Further explanation to: Trade Alert – (UAL)
Sell the United Continental Holdings (UAL) April, 2013 $27-$30 call spread at $2.35 or best
expiration date: 4-19-2012
Portfolio weighting: 10%
Number of Contracts = 36 contracts
Delta announces that revenues grew by only 2% in the last quarter, so of course, they trash United Continental Group (UAL), taking it down 11% from the recent high. As a former pilot myself, I always allow an extra safety margin separating me from a catastrophic event. This time it came in handy, my deep out-of-the-money call spread limiting my losses to a handful of basis points.
Have no doubt this position will expire in the money. But the share price has crossed that line in the sand of the upper strike price on the call spread. Prudent risk control demands that I bail. I am still up 30% in 2013. There is no point in blowing it on a crappy airline that doesn’t even give you free peanuts back in coach anymore. Or so I heard.
The one mitigating factor here is that those who also strapped on the United Continental Holdings (UAL) April, 2013 $34-$36 bear put spread at $1.76 will now almost certainly take in 68 basis points in profit by running it to the maximum $2 value, cutting the loss on the call spread by half. Such is the value of the hedge. If I had gone with a full 10% weighting on the short side, I would have had the luxury of running both positions into expiration.

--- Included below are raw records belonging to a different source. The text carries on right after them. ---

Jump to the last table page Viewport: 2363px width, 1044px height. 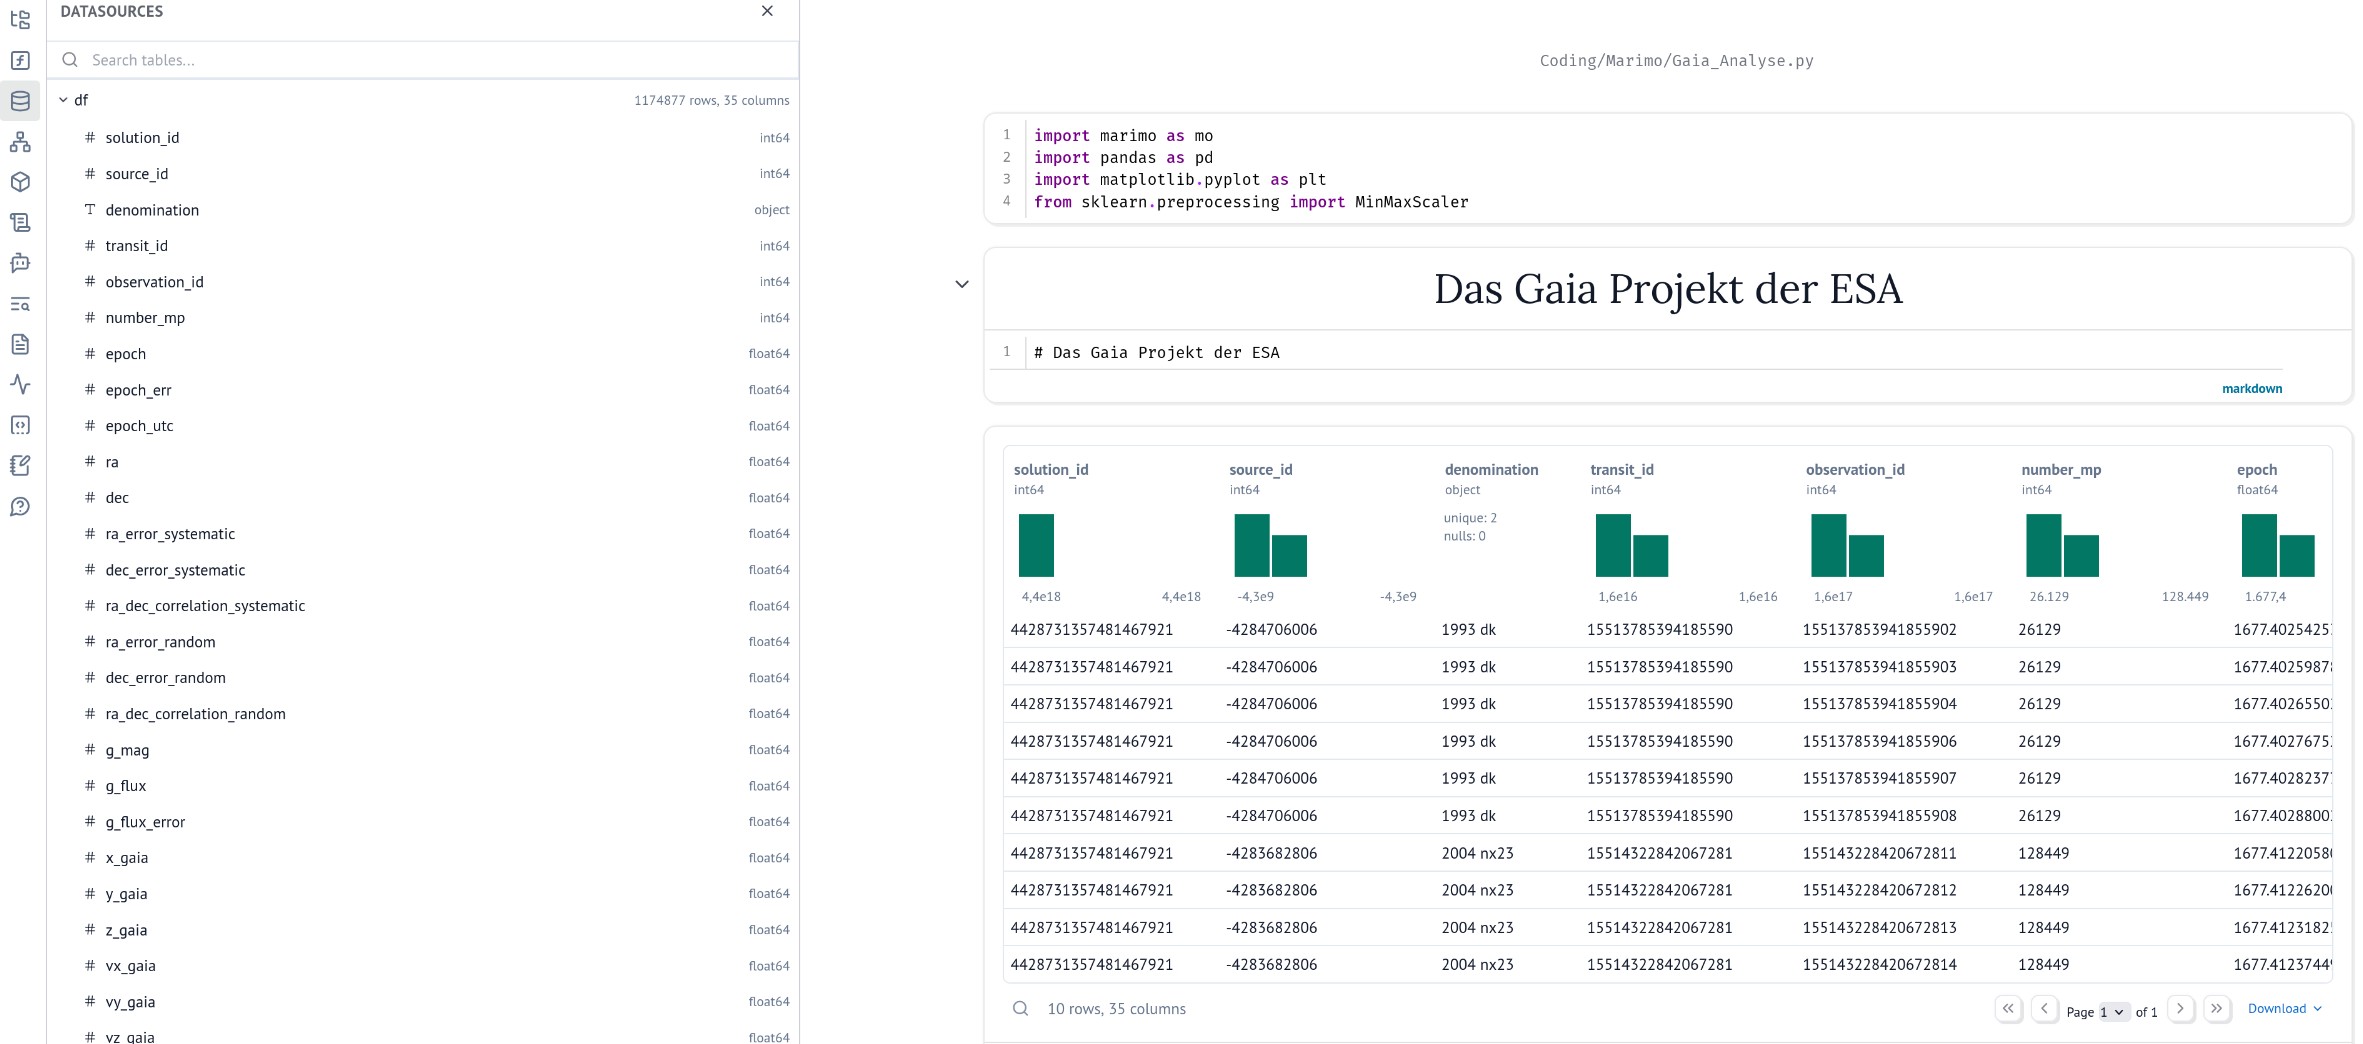click(x=2216, y=1009)
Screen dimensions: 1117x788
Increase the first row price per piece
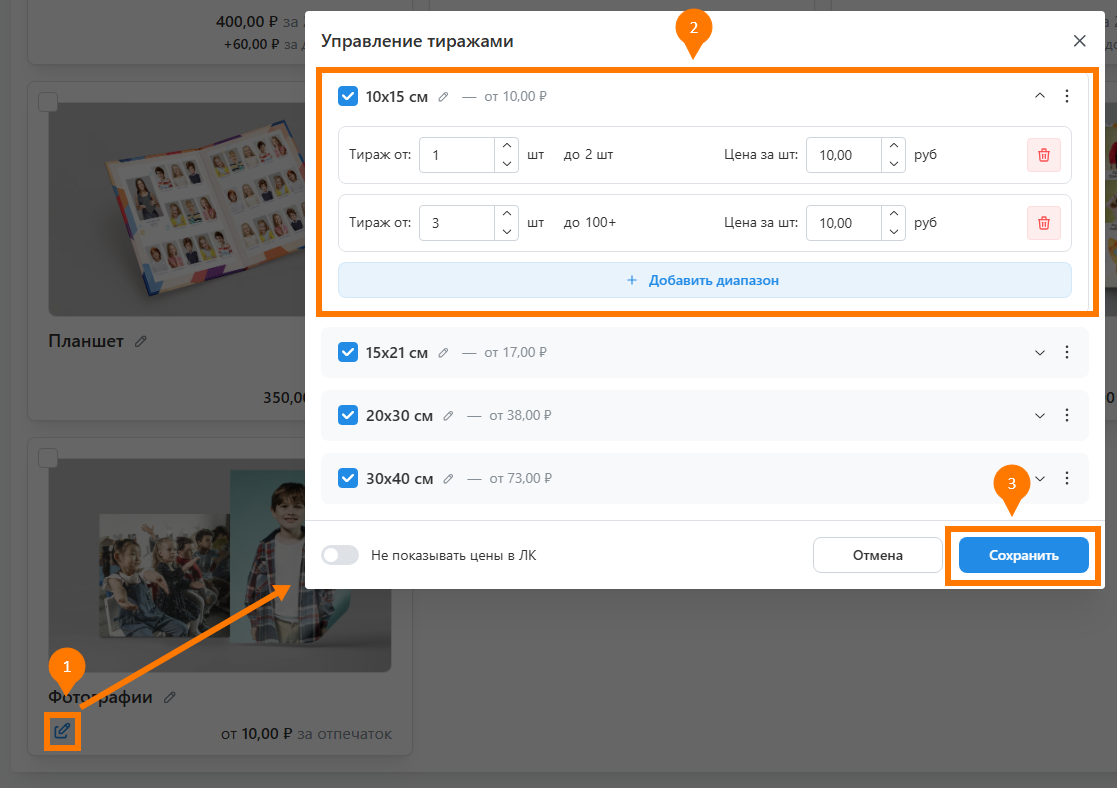pyautogui.click(x=893, y=147)
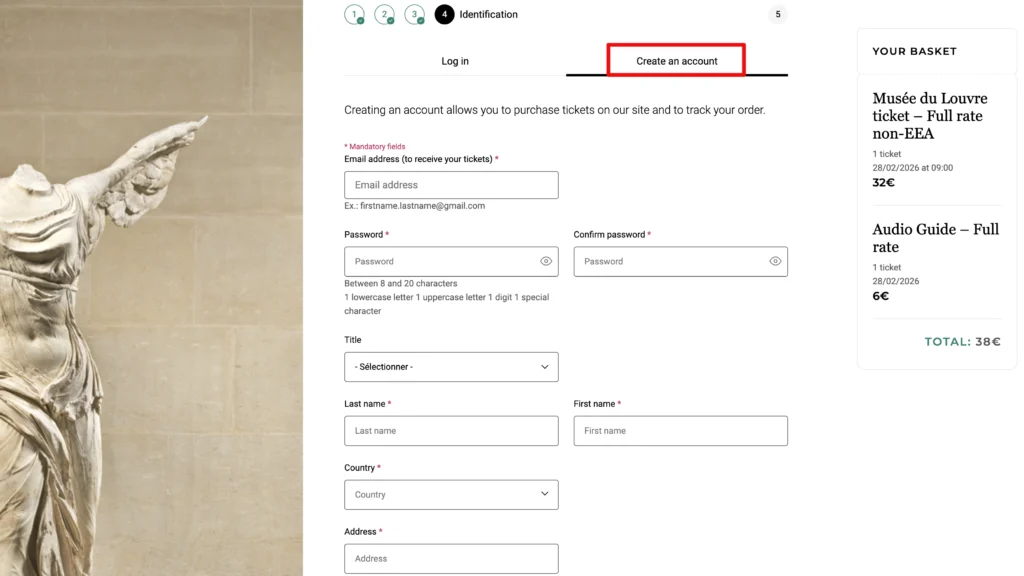Image resolution: width=1024 pixels, height=576 pixels.
Task: Click completed step 1 circle
Action: pos(354,15)
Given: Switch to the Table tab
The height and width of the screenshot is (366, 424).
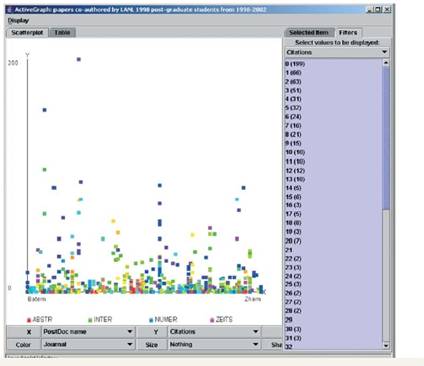Looking at the screenshot, I should click(x=62, y=32).
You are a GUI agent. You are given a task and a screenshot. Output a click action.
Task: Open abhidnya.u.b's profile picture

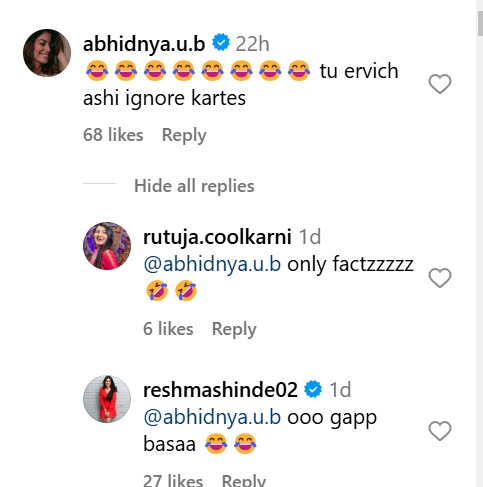[47, 53]
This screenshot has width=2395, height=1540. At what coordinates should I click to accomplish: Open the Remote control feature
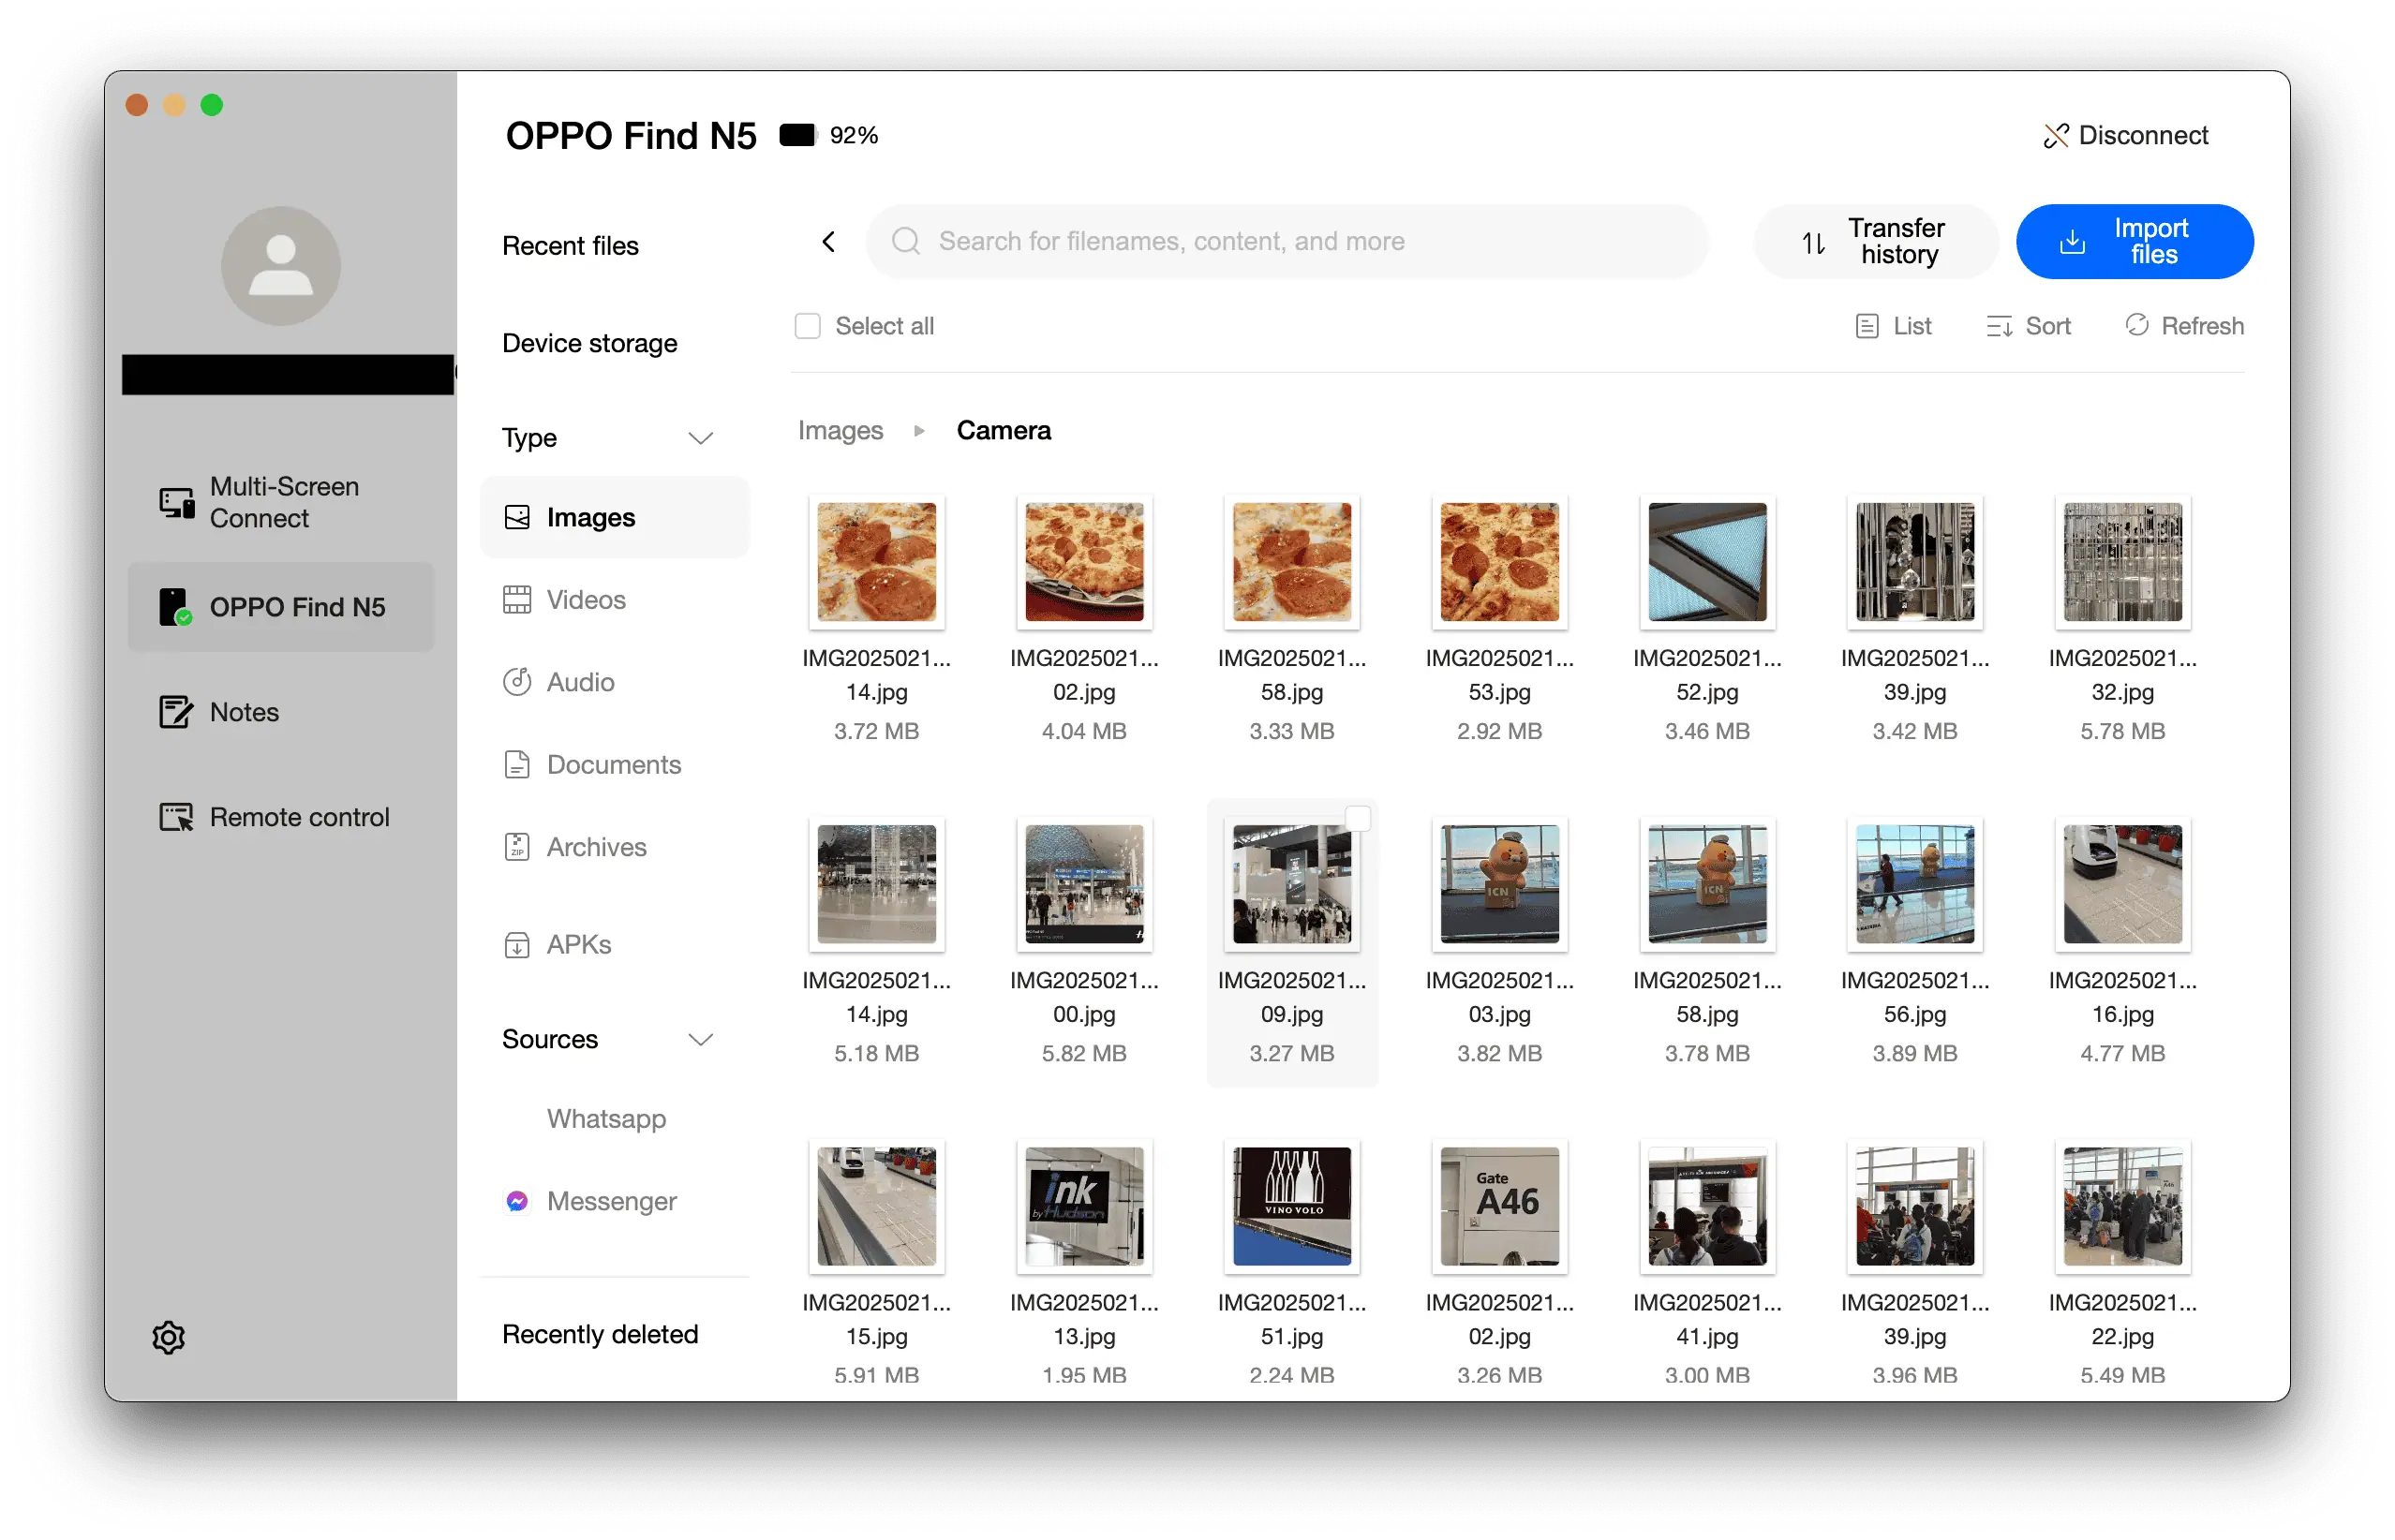(298, 817)
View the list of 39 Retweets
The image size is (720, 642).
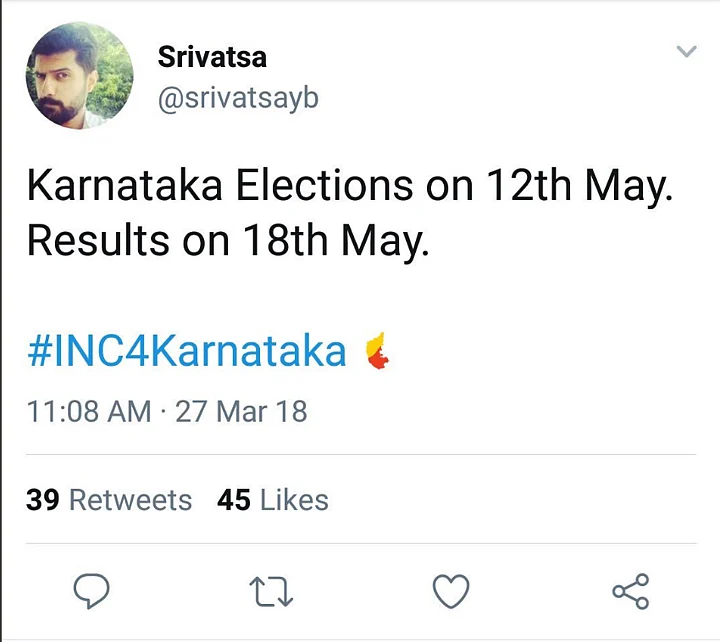(x=109, y=499)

After sending you 30 consecutive winning trade alerts, it was just a matter of time before one of these bit you back. Notice that the higher prices go, the more often this will happen. Markets get dizzy, squirrely, and punch drunk at high altitude, no doubt from the shortage of oxygen in the form of fresh new cash flows. Let this be a shot across your bow, that we are entering dangerous, even uncharted territory.
Notice also that we lost money on an individual name while the main market continued to ascend. That is the double-edged sword of picking a single sector or company. A one off news event can send your prices spilling while everyone else is laughing all their way to the bank. This happened to me last year with Apple (AAPL). You get double the profit with individual option spreads, but with double the risk.
The best execution can be had by placing your bid for the entire spread in the middle market and waiting for the market to come to you. The difference between the bid and the offer on these deep in-the-money spread trades can be enormous. Don’t execute the legs individually or you will end up losing much of your profit.
Keep in mind that these are ballpark prices only. Spread pricing can be very volatile on expiration months farther out.
Here are the specific trades you need to execute this position:
Sell 36 April, 2013 (UAL) $27 calls at………………………$3.20
Buy to cover Short 36 April, 2013 (UAL) $30 calls at.…….$0.85
Loss: $2.74 – $2.35 = -$0.39
(-$0.39 X 100 X 36) = -$1,404 – -1.40% for the notional $100,000 model portfolio.